無断リンク断想

 他人のサイトにある画像へ直接リンクすることによって画像を表示することが悪いと認める人が、
他人のサイトに無許可で直接リンクすることを
インターネットの技術の特質(ハイパーリンク)を理由にして自由であり、かまわないと主張することは矛盾している。
技術のしくみから言えば、後者がかまわないのなら、前者もかまわないはずである。
反対に、前者がいけないのなら、後者にだってよくない場合があって何の不思議もないのである。

とりわけ、相手がそれを拒んでいるのに、いやがらせのように直接リンクをしたりすることはできないし、それをこばむこと自体が悪いことであるようにいうことは、できない。

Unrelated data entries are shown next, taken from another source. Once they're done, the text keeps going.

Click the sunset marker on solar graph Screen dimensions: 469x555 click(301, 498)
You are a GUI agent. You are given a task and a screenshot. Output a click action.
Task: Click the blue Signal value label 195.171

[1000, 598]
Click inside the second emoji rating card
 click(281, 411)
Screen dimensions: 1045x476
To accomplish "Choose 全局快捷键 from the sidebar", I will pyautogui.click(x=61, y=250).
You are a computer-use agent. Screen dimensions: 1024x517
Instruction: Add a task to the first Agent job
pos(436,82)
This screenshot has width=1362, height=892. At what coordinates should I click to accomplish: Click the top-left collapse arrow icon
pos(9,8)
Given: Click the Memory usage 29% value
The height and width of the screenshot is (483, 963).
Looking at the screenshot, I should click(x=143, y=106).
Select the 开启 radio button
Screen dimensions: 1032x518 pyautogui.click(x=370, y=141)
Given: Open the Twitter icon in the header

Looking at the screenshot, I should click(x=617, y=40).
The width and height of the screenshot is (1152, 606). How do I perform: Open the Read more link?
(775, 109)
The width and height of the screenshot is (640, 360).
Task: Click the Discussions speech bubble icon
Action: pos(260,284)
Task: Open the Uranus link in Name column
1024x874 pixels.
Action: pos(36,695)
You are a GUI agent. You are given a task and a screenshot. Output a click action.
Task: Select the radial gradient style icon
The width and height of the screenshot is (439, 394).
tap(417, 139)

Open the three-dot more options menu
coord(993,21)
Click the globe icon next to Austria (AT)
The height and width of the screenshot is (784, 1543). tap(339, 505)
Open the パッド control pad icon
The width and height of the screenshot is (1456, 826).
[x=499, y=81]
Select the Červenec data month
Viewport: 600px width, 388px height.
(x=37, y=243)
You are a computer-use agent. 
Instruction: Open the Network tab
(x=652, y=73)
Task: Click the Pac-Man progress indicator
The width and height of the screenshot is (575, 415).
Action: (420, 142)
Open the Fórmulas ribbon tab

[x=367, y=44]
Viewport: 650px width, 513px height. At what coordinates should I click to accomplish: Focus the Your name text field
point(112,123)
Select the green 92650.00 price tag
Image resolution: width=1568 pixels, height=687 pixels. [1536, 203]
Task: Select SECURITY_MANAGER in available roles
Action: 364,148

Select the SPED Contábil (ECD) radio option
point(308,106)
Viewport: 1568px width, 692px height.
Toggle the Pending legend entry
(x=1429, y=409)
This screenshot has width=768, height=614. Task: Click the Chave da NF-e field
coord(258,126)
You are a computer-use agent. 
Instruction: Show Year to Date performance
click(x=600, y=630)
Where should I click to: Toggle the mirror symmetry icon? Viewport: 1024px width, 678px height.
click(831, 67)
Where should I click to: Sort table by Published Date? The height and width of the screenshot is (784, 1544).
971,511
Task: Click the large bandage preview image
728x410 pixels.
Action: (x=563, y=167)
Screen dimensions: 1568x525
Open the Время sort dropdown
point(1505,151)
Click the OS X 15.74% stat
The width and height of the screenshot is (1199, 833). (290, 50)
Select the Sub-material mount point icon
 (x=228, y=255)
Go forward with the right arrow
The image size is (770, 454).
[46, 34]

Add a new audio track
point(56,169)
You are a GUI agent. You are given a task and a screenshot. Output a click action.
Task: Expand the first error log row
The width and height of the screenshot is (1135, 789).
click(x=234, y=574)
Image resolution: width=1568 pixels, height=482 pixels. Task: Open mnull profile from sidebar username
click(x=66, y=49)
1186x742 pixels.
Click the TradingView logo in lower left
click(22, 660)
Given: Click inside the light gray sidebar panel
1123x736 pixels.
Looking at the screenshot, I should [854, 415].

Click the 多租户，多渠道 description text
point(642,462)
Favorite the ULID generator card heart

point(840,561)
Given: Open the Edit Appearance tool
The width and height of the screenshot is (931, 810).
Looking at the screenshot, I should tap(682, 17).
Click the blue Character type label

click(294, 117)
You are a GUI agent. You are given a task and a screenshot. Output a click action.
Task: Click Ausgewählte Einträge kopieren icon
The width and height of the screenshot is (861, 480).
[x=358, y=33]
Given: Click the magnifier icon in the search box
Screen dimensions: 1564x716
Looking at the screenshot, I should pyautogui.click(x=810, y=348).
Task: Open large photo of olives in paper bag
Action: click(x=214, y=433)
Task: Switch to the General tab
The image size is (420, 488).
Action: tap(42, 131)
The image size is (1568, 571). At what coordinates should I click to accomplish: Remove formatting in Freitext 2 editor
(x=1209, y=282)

最近、はてなのあるブログで紹介されたテレビ番組で講師が述べているように、そもそも技術を根拠にして、こうした道徳の問題を論ずることはまちがいなのである。

逆にどのような質の人間関係をつくるべきかがあらかじめあって、それにふさわしい技術的な手段がなければつくる、ということであるべきなのだ。

技術の現状(これは変えうる)や、ハイパーリンクのような技術の本性(これは正しいが、問題にされている水準とは実は関係がない)をもとにして、何々すべしという道徳を論ずることは、「実証主義」といって、哲学的には有名な誤謬論理である。


一年程前の孤高さんとのトラックバックをめぐるいさかいを思い出しつつ、これを書いている。